As we see in Figure 2, each model reaches its peak F1 Score performance at different TF-IDF score thresholds - this is a direct product of the different underlying score distributions for each model. The more interesting feature is the max F1-score that each model achieves.

Figure 2: F1 Scores By Model and TF-IDF Score Threshold

The max F1 scores indicate that the N-gram Tokens models had better peak performance than the Noun Phrases models. And it shows that allowing a wider range of keywords (by document frequency) can improve the max F1 score.

Now, the N-gram Tokens (10-100K) model receives a large boost in recall, not precision, in comparison to the N-gram Tokens (400-10K) model, accounting for much of the up-tick in F1-score. Further, this methodology does not reveal anything about the precision of new keywords extracted. In Table 2, we see that the N-gram Tokens (10-100K) model would add about 25 times more new keywords than the N-gram Tokens (400-10K) model, while affecting only 100K more companies.

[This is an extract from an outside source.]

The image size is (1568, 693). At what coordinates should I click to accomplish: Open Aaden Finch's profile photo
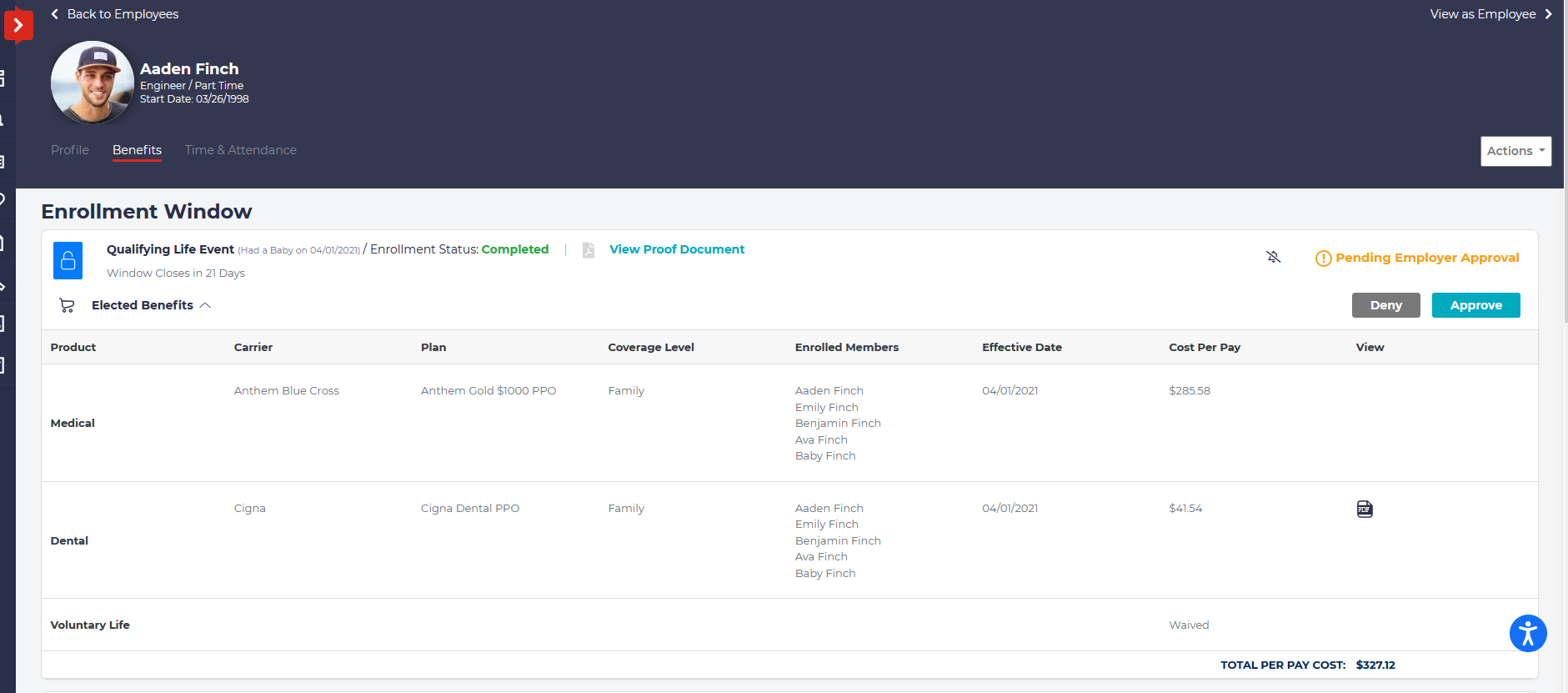92,83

Model Min DF Max DF TF-IDF Threshold Num. Companies Num. Unique New Keywords Median kw / co.
NGRAM TOKENS 10 100K 0.15 1.19 M 261,577 4
NGRAM TOKENS 400 10K 0.25 1.08 M 10,247 2
NOUN PHRASE 10 100K 0.25 1.14 M 124,852 4
NOUN PHRASE 400 10K 0.3 1.00 M 6,757 2

Table 2: Number of Companies & Unique Keywords by Model

Due to the uncertainty around adding new keywords, we preferred the more conservative model, which adds fewer new keywords per company, but still augments keywords on 1.08 million companies.

Results

Based on our work above and manual spot checking which corroborated the relative quality of each model, we moved forward with the N-gram Tokens (400-10K) approach with a TF-IDF score threshold of 0.25. Of the 1.08 million companies that benefited, here are some noteworthy examples of new keywords we extracted:

  • Slack: software platform
  • Genentech: medicines
  • DataFox: marketing teams, prospects
  • Twitter: tweets, networking platform
  • Nike: apparel, footwear
  • American Airlines: airline, flights
  • Flatiron Health: cancer, cancer research
  • WeWork: buildings, workspaces

Future Work

We can continue to improve the quality and breadth of company descriptions. Increased effort to clean descriptions will lead to higher quality keywords.

We should also revisit either the noun phrase or TextRank approaches to help extract more complex keyphrases. Since they are each more fundamentally based in the structure of a sentence, they can encode and better utilize the context of a keyword/keyphrase.

Further, we could apply multiple models to rank extract keywords and use a weighted voting scheme to finalize our keyword selection. As with any NLP project, there are many directions left to explore!